Classification de l'évènement
La déclaration concerne :
Sécurité des vols (SV)
Catégorie :
Non défini
Nature du vol :
VFR Jour
Conditions météo :
CAVOK
Environnement :
Non Contrôlé (Classe F, G)
Phase de l'évènement :
En route
Type de vol :
Instruction double commande
Type d'évènement :
Autre type de problème
Type d’aéronef :
DR 400/120
Equipement :
Instrumentation classique (aiguille)
Evaluation du risque
Traitement de l'évènement
1) Cette personne a clairement un profil psychologique particulier. Les instructeurs ne sont par armés pour y faire face, ni suffisamment sensibilisés sur cette problématique pas si rare. Il n'y a guère que l'écoute des premiers signaux faibles qui peut mettre la puce à l'oreille, mais est-ce suffisant ? 2) La fonction d'instructeur CDB nous parait évidente, mais l'est-elle pour le nouvel arrivant ? Il est probable qu'elle ne soit pas suffisamment verbalisée et exprimée lors des premiers vols, tellement cela nous semble aller de soi. Quand cette fonction est remise en cause, elle doit être rappelée avec fermeté si la reprise de commandes est en jeu, et le vol écourté si l'incompréhension subsiste. 3) L'instructeur a tenté de mener à bien sa tâche pédagogique jusqu'au bout, comme en témoigne le débriefing. Au vu de la capacité et de la volonté de cet élève d'apprendre, on peut se demander si il ne fallait pas renoncer, au même titre que devant une mauvaise météo. Ces aspects sont peu (pour ne pas dire pas) abordés lors des formations FI. Ils y ont pourtant toute leur place. 4) Une action de la FFA serait souhaitable pour étudier la mise à disposition d'un outil simple mis au point par un psychologue à disposition des instructeurs pour permettre la détection de comportements inadaptés.
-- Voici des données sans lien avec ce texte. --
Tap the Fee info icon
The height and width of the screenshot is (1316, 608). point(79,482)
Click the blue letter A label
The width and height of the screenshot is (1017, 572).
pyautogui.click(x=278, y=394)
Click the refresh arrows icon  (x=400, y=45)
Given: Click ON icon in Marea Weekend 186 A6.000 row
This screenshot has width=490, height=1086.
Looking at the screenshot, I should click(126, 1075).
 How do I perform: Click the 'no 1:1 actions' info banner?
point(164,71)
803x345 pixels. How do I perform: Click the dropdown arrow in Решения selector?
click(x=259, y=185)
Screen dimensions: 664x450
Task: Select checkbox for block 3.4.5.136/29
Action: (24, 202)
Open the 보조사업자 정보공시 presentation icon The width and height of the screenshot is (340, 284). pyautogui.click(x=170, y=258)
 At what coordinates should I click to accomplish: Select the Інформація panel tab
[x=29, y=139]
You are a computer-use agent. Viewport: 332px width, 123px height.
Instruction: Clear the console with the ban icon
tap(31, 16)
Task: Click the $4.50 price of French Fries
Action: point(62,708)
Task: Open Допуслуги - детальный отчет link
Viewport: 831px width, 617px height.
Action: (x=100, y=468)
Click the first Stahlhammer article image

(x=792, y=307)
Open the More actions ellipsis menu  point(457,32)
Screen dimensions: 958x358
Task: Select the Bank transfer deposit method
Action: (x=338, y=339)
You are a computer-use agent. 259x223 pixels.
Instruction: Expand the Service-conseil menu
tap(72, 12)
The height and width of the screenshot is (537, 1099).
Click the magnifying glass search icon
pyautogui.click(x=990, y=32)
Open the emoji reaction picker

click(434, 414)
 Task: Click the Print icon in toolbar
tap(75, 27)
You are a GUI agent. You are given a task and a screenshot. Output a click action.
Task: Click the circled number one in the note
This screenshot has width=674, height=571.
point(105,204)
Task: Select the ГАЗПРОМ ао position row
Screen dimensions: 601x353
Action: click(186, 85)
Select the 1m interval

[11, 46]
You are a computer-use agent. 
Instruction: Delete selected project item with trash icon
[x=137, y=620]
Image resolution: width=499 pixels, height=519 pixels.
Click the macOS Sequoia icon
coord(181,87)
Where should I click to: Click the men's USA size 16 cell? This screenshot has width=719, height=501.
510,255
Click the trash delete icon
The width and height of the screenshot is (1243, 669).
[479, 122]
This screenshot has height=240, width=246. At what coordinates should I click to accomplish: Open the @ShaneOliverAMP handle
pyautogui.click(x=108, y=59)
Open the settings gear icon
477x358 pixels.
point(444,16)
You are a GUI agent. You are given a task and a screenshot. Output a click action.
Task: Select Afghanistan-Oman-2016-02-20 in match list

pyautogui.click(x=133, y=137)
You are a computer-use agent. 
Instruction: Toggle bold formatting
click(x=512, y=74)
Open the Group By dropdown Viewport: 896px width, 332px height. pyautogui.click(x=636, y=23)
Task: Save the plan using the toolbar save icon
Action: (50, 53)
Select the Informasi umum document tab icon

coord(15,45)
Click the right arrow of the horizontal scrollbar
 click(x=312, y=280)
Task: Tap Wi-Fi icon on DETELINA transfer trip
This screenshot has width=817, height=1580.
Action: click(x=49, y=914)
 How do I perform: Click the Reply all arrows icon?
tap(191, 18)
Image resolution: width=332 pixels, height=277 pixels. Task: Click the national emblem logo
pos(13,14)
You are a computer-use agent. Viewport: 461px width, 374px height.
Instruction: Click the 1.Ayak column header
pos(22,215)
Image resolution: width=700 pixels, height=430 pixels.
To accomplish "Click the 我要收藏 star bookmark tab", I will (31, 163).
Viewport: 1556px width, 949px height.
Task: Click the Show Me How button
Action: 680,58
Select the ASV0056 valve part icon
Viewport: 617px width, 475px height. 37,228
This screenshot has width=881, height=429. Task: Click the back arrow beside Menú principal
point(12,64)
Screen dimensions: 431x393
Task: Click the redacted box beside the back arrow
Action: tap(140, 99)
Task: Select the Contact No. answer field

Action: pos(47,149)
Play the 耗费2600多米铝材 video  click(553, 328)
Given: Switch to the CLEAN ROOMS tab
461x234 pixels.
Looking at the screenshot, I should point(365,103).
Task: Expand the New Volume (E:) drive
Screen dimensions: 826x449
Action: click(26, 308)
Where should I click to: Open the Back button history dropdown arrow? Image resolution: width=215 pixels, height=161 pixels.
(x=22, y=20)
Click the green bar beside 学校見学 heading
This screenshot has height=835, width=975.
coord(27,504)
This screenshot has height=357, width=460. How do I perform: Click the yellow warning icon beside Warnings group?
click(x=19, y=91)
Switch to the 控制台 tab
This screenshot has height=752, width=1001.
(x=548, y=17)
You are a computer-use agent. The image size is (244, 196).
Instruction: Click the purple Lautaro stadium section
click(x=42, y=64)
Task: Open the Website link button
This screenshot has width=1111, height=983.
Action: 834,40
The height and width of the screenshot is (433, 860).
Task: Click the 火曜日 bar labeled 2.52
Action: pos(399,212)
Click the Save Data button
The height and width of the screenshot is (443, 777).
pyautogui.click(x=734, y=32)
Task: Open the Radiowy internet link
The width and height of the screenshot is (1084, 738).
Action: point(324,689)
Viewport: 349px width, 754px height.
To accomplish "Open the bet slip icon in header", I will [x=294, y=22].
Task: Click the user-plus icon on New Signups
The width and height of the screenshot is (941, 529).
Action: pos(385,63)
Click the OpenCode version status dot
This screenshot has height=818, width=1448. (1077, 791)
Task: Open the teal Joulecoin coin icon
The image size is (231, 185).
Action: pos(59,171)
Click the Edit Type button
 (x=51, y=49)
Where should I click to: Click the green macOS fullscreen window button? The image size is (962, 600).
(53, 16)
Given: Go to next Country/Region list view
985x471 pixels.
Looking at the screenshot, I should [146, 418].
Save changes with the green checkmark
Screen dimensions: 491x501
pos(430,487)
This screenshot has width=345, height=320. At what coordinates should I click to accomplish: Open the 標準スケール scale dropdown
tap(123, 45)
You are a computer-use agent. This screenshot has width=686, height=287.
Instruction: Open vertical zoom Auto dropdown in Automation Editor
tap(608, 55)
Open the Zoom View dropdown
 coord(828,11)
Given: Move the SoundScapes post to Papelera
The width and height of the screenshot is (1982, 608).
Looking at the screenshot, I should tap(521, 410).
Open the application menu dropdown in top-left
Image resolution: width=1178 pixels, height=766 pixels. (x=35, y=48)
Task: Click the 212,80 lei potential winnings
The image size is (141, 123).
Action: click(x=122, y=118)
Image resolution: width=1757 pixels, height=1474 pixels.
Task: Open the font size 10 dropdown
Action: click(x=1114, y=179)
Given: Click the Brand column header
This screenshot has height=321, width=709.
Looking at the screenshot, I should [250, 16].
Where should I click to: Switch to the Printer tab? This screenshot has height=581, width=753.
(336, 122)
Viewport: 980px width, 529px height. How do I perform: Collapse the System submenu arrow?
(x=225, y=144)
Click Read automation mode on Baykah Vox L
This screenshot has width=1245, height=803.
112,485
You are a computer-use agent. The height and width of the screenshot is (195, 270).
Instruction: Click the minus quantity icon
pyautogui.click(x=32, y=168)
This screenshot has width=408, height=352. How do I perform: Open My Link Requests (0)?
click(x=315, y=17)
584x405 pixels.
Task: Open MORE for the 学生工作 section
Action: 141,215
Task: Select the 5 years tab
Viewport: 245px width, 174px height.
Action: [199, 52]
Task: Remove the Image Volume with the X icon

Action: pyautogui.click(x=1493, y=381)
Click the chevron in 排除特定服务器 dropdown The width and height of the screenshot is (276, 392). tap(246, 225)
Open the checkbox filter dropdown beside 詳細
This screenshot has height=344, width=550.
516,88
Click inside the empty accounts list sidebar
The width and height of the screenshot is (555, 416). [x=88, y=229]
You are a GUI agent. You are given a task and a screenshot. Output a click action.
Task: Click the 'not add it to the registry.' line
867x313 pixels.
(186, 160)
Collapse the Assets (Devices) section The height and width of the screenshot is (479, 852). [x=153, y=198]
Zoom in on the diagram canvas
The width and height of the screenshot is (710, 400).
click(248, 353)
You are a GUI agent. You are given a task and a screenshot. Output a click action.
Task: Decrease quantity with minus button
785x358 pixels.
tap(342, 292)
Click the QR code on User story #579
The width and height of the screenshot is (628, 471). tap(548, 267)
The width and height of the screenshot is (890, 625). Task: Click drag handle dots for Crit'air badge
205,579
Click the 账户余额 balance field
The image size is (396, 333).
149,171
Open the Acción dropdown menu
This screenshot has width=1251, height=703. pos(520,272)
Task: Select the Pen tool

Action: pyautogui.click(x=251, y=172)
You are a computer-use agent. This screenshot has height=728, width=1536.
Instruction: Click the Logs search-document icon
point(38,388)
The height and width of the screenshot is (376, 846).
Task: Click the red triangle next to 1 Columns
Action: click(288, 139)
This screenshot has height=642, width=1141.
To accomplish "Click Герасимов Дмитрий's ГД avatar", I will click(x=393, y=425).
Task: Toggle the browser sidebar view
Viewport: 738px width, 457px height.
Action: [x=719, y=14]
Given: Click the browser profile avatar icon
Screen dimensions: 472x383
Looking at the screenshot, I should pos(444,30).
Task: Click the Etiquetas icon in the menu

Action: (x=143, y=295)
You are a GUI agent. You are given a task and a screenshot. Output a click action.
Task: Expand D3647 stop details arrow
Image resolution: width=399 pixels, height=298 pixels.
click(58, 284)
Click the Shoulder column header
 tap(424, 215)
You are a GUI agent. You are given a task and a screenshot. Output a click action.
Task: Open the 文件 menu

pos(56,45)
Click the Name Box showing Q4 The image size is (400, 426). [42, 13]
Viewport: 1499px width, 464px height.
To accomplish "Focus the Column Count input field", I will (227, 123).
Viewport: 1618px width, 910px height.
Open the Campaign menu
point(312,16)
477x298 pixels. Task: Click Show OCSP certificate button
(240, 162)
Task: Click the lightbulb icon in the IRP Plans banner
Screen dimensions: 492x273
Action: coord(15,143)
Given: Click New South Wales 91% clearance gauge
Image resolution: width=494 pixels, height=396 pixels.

Actions correctives : Interdiction de vol immédiate de l'élève. Entretien avec le président. L'élève a choisi de ne pas poursuivre sa formation.
Actions préventives : Verbalisation systématique lors du 1er vol de l'autorité du FI CDB en toutes circonstances. Explication en briefing lors des premiers vols de ce qui peut être attendu en matière d'accès aux commandes par l'élève.